View Full Version : My boyfriend went back to girls house?
buddy82
Dec 6, 2011, 08:05 AM
Hi my partner of 3.5years lied to me about the weekend. He went out on Saturday night with his friends, and on Sudnay night we had the police at our door. He apparently went back to this girls house who has been harassing him for ages to sort things out- she locked him into her house and he had to break the window to get out. She is now filling for criminal damages. When I ask him why on earth was he in the house and why did he lie to me about where his cuts came from he said he couldn't tell me as he knew it would upset me! I think he may have cheated should I believe his story?
Kahani Punjab
Dec 6, 2011, 08:07 AM
Buddy (born in) 1982,
Welcome to this beautiful site, first!
About 'such' incidents, which are common, and the 'excuse' which is also too common, I would advise you not to go by what he says, as it is often suggested to conceal the hard and bitter facts, as it might disturb the relations, even as knowing it later, that you had hidden, causes worse problems, still one usually hopes, it would not happen, as it is often said to be ready for the worst, but hope for the best. Do not discard him, just because he lied to you. Your fears may, yeah may be, correct, but he may also be correct, in the following ways -
1. May be the police has wrong information about him, or someone might have lodged false complaint against him bearing some grudge against him.

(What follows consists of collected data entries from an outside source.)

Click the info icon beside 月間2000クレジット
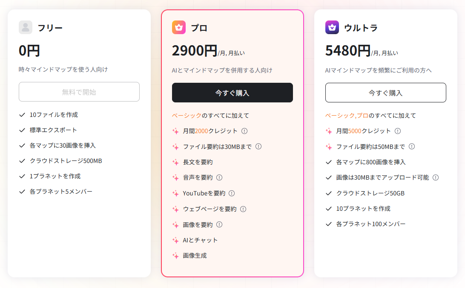This screenshot has width=465, height=288. click(244, 131)
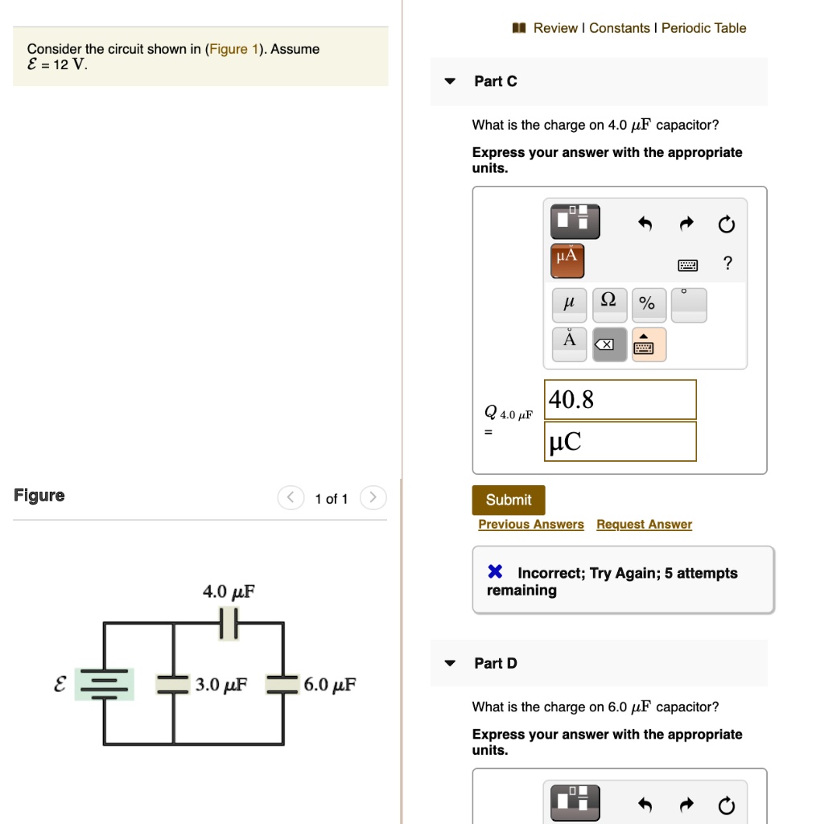Insert the micro symbol μ key

point(569,304)

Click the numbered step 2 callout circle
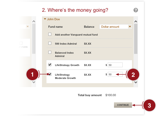(133, 74)
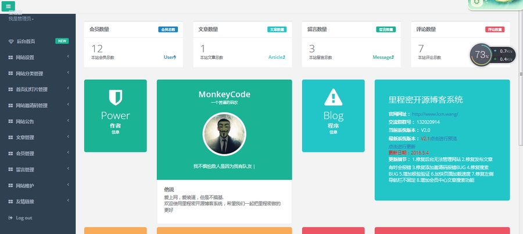This screenshot has width=523, height=234.
Task: Click the shield icon on Power card
Action: (x=115, y=97)
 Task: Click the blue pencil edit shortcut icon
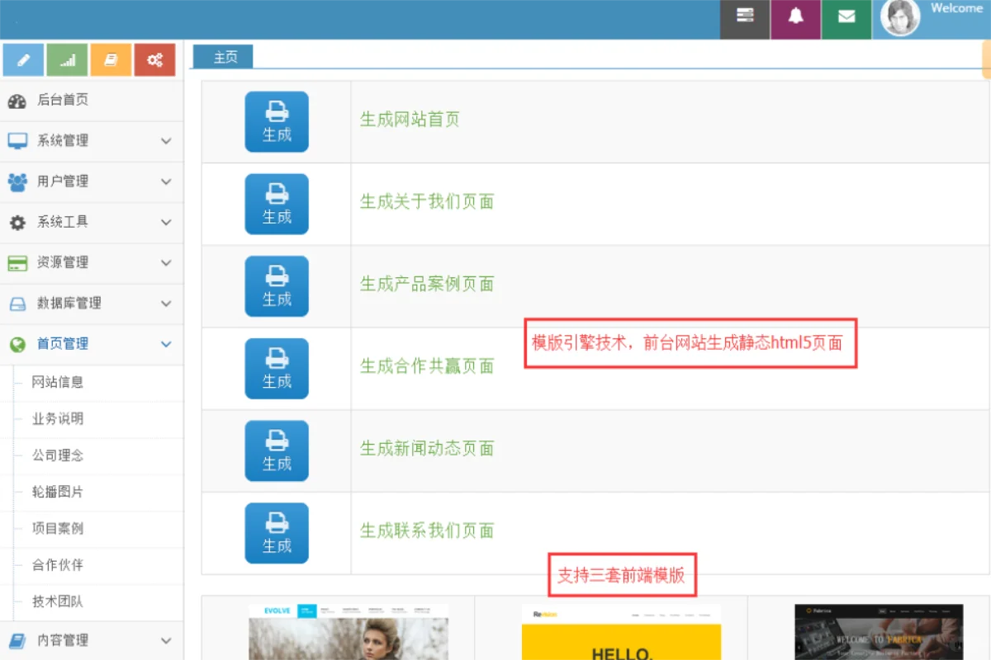23,59
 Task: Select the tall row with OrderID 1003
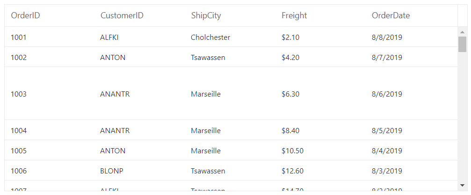pyautogui.click(x=231, y=94)
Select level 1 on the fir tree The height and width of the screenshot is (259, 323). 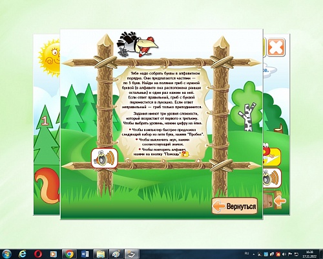pos(45,121)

2. He might be the victim (not the accused, as you or the police believe) of some conspiracy.
3. May be he had to take shelter there as he might have no way no other option.
Fr_Chuck
Dec 6, 2011, 08:19 AM
Was drinking involved ? Why would he go to someone's house who was harassing him? That just gives them a better chance to continue, and no talking normally does not solve this, normally ignoring them does.

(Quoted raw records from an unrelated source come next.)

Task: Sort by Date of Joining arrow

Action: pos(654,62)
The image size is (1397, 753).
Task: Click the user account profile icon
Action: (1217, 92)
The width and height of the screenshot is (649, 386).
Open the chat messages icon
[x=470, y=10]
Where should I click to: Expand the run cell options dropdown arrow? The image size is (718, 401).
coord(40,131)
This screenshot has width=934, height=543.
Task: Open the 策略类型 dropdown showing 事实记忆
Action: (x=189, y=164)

And I am sorry, she locked him in the house ? No back door, they all had dead bolts with inside keys in them.
Are you sure he did not go over and break the window from the outside perhaps ? I would be interested in seeing the actual police report.

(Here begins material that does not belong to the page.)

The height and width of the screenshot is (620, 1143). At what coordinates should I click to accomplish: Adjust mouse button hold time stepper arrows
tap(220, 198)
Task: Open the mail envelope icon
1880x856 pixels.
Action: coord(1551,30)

He sounds very immature doing this, are there other issues also?
buddy82
Dec 6, 2011, 08:24 AM
Thank you for your reply- I was with him when he gave his statement he said that the feud had been going on for a while and he wanted to get it sorted out so he went back to her house so that there wouldn't be a scene in the pub. He then said she was not listening and being irrational and he had to get out but she had the doors locked so he had to put his had through the glass to get out. The police said he was being held without consent and he has filled his case too. He said to me that he fell and that's why he had cuts on his hand- When I heard what had happened I am really upset.I don't think he cheated but he does always seem to get himself into these situations that cause me to doubt our relationship, even the fact that he left the pub with her adds suspicion to me.
buddy82
Dec 6, 2011, 08:28 AM
Yea there was drink involved- he said looking back on it he really shouldn't have went back. He is very immature for a 28year old. I just feel sick but he assurres me nothing happened or ever happened between them.
Kahani Punjab
Dec 6, 2011, 08:36 AM
Buddy 82,
It is good that you are pondering over the issue from many aspects, and I shall neither blame nor exonerate him, until everything is clear to us, in black and white. Drinking, instigation, grudge and immaturity are the causes which often make us doubt someone's intentions.
Your decision to continue the relationship with him (or not) should depend upon his intention, and your main target should be to find or pinpoint that.
Again, good luck!
buddy82
Dec 6, 2011, 08:49 AM
Thank you again for your reply:
We live together and I really do love him but I just find it hard to trust him when he is out drinking-he has his own isues from being adopted and I just think he does stupid things when he is drunk.I have been cheated on in the past and think I am just a walk over! I just want to be happy in my relationship as I'm nearly 30 I am afriad to let this relatiohsip carry on and it end in tears when I'm too old. He has promised he never did anything- when we are good we are really good. Ah I would love a mature responsible partner with no issues!